#### Given task 1
In the forum thread, rewrite the paragraph that begins "I suspect your solution" as a short bulleted list that keeps its main points.

Share my O(logN+K) time , DFS and binary search in C++


  • -2
    S

    We maintain two arrays to track the larger and smaller number.
    class Solution {

    public:
        //binary search, in order traversal, two arrays
        //smaller array stores nearest numbers<target in descending order
        //larger array stores nearest numbers>=target in ascending order
        //O(logN+k);
        void DFS(TreeNode *node, double target, int k, 
        vector<int> &larger, vector<int> &smaller){
            if(!node)return;
            if(target<=node->val){
                DFS(node->left,target,k,larger,smaller);
                larger.push_back(node->val);
                if(larger.size()>=k)return; //Skip beacuse we only need nearest k numbers
                DFS(node->right,target,k,larger,smaller);
            }
            else{
                DFS(node->right,target,k,larger,smaller);
                smaller.push_back(node->val);
                if(smaller.size()>=k)return;//Skip beacuse we only need nearest k numbers
                DFS(node->left,target,k,larger,smaller);
            }
        }
        vector<int> closestKValues(TreeNode* root, double target, int k) {
            vector<int> larger, smaller, ans;
            DFS(root,target,k,larger,smaller);
            int i=0,j=0;
            //merge smaller array and larger array, get the nearest k numbers
            while(ans.size()<k){
                if(i==larger.size())ans.push_back(smaller[j++]);
                else if(j==smaller.size())ans.push_back(larger[i++]);
                else{
                    if(larger[i]-target<=target-smaller[j])ans.push_back(larger[i++]);
                    else ans.push_back(smaller[j++]);
                }
            }
            return ans;
        }
    };

  • 0
    Y

    I suspect your solution is not a O(K) solution. Since you are pushing nodes->val into array, and then merge together. Do you access all nodes in the tree? if so, your solution is O(n).

#### Records to use
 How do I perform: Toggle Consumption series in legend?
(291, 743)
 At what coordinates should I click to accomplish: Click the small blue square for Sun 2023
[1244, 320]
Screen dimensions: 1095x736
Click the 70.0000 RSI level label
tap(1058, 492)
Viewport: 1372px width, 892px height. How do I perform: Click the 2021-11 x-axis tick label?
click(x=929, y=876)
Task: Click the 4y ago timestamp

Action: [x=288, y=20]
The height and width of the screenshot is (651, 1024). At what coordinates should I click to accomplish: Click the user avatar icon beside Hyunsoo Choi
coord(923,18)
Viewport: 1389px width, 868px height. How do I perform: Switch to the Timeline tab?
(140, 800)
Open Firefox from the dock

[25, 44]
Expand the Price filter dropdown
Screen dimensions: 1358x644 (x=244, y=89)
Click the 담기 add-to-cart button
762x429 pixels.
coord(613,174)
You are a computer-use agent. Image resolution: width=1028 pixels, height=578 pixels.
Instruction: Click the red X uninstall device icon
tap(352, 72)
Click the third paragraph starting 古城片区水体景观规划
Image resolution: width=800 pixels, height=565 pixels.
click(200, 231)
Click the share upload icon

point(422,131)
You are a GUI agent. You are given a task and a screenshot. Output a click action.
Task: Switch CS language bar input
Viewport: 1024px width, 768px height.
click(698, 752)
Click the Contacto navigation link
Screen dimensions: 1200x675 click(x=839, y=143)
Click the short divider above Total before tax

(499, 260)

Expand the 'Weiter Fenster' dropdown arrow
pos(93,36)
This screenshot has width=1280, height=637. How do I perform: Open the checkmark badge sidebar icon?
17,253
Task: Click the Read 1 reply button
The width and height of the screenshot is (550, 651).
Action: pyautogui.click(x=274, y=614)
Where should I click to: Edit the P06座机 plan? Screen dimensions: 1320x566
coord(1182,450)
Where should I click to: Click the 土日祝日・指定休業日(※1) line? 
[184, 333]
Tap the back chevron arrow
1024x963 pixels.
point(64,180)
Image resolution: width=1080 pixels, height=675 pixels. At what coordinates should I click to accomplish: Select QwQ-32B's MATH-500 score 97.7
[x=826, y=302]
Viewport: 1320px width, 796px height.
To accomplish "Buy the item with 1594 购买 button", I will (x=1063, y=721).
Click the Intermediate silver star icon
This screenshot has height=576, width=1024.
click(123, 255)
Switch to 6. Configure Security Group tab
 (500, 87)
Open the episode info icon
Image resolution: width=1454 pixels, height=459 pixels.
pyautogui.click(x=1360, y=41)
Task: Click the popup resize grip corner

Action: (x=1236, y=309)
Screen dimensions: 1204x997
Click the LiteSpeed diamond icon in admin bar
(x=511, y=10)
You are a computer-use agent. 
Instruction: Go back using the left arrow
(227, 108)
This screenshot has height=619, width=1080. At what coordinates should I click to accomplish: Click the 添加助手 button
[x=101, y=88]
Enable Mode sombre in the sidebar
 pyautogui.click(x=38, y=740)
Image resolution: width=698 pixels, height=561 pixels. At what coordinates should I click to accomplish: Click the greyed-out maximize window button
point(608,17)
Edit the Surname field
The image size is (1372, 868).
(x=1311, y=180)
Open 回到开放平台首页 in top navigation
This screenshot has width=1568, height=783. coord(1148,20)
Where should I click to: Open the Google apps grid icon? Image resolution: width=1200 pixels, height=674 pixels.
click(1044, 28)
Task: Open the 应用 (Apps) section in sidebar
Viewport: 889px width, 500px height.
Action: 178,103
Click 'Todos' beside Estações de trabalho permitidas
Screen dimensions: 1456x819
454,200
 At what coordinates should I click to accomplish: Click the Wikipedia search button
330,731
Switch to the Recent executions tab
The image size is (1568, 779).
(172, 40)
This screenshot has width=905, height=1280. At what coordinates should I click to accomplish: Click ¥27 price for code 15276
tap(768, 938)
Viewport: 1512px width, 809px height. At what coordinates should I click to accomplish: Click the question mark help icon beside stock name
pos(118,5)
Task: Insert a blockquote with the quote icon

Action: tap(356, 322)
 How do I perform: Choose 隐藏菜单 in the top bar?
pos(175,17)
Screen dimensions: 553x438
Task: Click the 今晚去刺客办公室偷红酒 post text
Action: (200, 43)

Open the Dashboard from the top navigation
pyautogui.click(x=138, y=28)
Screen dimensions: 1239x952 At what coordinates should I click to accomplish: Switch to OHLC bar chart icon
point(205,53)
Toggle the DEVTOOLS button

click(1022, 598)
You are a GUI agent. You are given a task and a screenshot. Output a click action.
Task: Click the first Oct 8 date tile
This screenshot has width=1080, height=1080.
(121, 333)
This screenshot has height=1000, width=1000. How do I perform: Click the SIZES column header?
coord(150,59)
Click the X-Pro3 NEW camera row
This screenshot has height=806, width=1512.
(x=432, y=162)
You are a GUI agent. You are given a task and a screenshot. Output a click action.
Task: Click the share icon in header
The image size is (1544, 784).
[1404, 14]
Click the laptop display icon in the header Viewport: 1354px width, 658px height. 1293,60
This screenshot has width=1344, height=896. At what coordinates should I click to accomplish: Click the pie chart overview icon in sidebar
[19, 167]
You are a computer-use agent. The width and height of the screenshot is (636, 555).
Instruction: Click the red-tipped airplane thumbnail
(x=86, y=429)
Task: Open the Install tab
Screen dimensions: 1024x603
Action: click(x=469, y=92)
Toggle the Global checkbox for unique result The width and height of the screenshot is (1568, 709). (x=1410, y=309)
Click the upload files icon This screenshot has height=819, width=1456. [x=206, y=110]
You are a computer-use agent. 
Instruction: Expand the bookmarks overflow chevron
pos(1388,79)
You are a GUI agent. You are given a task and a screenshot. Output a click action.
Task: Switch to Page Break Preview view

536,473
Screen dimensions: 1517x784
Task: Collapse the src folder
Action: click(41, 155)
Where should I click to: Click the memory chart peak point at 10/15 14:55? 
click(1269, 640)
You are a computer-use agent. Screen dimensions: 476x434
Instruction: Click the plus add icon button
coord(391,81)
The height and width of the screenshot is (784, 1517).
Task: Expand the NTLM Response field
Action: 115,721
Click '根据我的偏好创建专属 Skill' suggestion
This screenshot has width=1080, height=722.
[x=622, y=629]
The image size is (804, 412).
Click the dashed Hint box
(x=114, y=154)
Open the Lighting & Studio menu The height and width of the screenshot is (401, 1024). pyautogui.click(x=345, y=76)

#### Given task 2
In the records, replace "Viewport" with "Display area" in the stretch from the line containing "Where should I click to: Open" through the line containing "point(205,53)". Return only those lines, with everything else unchanged.

#### Expected answer 1
- The commenter doubts that the solution runs in O(K) time.
- The code pushes node values into arrays and then merges them.
- The commenter asks whether every node in the tree is visited.
- If it is, the solution is O(n).

#### Expected answer 2
Where should I click to: Open the Google apps grid icon? Image resolution: width=1200 pixels, height=674 pixels.
click(1044, 28)
Task: Open the 应用 (Apps) section in sidebar
Display area: 889px width, 500px height.
Action: 178,103
Click 'Todos' beside Estações de trabalho permitidas
Screen dimensions: 1456x819
454,200
 At what coordinates should I click to accomplish: Click the Wikipedia search button
330,731
Switch to the Recent executions tab
The image size is (1568, 779).
(172, 40)
This screenshot has width=905, height=1280. At what coordinates should I click to accomplish: Click ¥27 price for code 15276
tap(768, 938)
Display area: 1512px width, 809px height. At what coordinates should I click to accomplish: Click the question mark help icon beside stock name
pos(118,5)
Task: Insert a blockquote with the quote icon

Action: tap(356, 322)
 How do I perform: Choose 隐藏菜单 in the top bar?
pos(175,17)
Screen dimensions: 553x438
Task: Click the 今晚去刺客办公室偷红酒 post text
Action: (200, 43)

Open the Dashboard from the top navigation
pyautogui.click(x=138, y=28)
Screen dimensions: 1239x952 At what coordinates should I click to accomplish: Switch to OHLC bar chart icon
point(205,53)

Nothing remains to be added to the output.